Now let's look at the model. We can list the output location for that job, and sure enough, there's the model. There's also a lot of profiler stuff, which is enabled by default and can be annoying. You can disable it in the estimator. You can extract the model and see the model parameters. We have 32 dimensions corresponding to the preprocessed columns and four blocks. If we load the model as a PyTorch model and print the layer names, we see the four blocks and some MLP at the end. That answers my curiosity about what the model is and where it comes from.

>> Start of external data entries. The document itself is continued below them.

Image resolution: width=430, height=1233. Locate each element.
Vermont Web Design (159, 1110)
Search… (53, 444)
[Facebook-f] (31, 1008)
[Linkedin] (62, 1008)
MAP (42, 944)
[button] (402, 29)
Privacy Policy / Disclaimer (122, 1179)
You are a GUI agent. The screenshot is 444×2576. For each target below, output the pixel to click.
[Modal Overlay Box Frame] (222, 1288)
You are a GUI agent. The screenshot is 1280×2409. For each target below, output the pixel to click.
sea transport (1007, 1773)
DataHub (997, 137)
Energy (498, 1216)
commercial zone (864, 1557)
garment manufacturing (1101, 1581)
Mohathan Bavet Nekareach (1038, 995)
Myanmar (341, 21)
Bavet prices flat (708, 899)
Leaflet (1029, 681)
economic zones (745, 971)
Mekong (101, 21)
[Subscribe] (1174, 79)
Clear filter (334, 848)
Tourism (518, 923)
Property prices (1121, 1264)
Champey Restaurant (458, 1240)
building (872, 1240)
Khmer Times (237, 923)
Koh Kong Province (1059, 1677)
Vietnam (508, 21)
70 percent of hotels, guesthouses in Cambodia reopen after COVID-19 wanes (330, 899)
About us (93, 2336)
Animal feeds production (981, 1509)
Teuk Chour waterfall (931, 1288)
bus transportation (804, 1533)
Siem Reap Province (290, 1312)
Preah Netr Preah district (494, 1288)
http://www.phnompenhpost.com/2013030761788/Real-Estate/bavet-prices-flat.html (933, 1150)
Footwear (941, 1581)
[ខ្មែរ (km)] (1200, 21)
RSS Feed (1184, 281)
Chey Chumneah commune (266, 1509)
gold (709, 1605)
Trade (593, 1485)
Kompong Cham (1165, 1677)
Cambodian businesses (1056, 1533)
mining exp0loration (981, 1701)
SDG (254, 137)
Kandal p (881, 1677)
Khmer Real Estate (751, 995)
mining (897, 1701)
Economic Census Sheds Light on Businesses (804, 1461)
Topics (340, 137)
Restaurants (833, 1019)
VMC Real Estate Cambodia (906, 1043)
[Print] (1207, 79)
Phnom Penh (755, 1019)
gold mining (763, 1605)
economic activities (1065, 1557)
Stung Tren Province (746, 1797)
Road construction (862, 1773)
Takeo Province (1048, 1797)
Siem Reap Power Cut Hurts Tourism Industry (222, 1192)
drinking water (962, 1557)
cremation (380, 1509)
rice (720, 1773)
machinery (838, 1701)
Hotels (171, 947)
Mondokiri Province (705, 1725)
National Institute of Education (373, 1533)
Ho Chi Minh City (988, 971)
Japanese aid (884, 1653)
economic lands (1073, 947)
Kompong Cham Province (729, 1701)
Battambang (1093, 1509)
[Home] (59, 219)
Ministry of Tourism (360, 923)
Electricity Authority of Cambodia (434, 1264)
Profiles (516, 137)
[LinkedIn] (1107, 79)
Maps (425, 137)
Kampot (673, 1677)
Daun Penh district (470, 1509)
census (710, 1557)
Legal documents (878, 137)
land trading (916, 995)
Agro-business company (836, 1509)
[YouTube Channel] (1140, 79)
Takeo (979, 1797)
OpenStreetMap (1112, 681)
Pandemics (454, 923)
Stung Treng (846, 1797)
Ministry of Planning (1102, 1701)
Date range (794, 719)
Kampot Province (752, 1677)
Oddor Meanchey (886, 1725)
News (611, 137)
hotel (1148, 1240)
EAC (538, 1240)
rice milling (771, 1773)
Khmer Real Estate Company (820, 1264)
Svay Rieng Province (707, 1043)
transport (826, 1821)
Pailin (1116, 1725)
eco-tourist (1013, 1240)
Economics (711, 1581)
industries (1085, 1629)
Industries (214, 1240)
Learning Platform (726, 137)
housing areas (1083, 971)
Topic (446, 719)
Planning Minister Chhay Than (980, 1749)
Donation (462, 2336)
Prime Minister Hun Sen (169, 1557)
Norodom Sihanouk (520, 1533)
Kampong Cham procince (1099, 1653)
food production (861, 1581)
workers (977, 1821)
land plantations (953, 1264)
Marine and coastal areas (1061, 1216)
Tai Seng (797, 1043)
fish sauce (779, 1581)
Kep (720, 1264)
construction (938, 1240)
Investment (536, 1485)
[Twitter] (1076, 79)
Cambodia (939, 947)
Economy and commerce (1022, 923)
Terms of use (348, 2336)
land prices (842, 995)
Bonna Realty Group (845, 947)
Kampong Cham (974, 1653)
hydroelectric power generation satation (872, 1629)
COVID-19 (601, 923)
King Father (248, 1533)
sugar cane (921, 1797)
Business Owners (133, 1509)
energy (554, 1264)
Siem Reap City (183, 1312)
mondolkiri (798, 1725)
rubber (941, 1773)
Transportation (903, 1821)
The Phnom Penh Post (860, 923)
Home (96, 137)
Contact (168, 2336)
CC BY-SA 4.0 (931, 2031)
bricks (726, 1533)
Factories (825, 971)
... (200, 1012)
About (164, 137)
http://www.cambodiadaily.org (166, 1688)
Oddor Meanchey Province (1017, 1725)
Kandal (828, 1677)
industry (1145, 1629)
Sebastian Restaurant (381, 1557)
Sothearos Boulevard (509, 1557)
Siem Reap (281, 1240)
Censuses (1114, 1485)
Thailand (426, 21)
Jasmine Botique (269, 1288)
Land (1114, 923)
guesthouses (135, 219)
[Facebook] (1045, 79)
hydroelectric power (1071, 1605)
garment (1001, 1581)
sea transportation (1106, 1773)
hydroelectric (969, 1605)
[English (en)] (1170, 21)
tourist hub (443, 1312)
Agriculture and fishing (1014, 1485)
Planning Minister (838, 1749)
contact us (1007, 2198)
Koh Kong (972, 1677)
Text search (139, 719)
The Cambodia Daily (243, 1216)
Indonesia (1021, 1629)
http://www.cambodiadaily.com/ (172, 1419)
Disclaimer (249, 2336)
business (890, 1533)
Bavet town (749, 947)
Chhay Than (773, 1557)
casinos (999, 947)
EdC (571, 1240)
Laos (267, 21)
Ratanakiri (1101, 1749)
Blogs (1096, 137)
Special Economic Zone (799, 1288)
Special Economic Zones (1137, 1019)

It's consistent and clear. We have the research article, the implementation in PyTorch Wide Deep, and all that is wrapped around a built-in container and training script in SageMaker. I'm still not sure why they call it transfer learning, as this is initial training. However, the paper discusses using transfer learning with this model. If you have a ton of unlabeled data, you could do pre-training using something similar to masked language modeling for NLP, randomly masking some columns and training the model to predict them. Then you can fine-tune with a little bit of labeled data. That's an interesting technique, and it would be cool to see a notebook showing how to do that.
Although this particular algo is not available on the Hub, there is a Tab Transformer implementation in Keras, thanks to my DevRel colleagues. There's a space where you can demo a version trained on the adult dataset to predict if a person earns more than 50K dollars. The model is available on the Hub. Full credit goes to Khalid Salama. There's also a very good example in the Keras documentation on how to work with this.
Transformers are coming to tabular data, and we have a bunch of options to do that. I'm sure we'll see more models on how to do this. That's it for today. I hope you learned a few things, and I'll see you soon. Bye.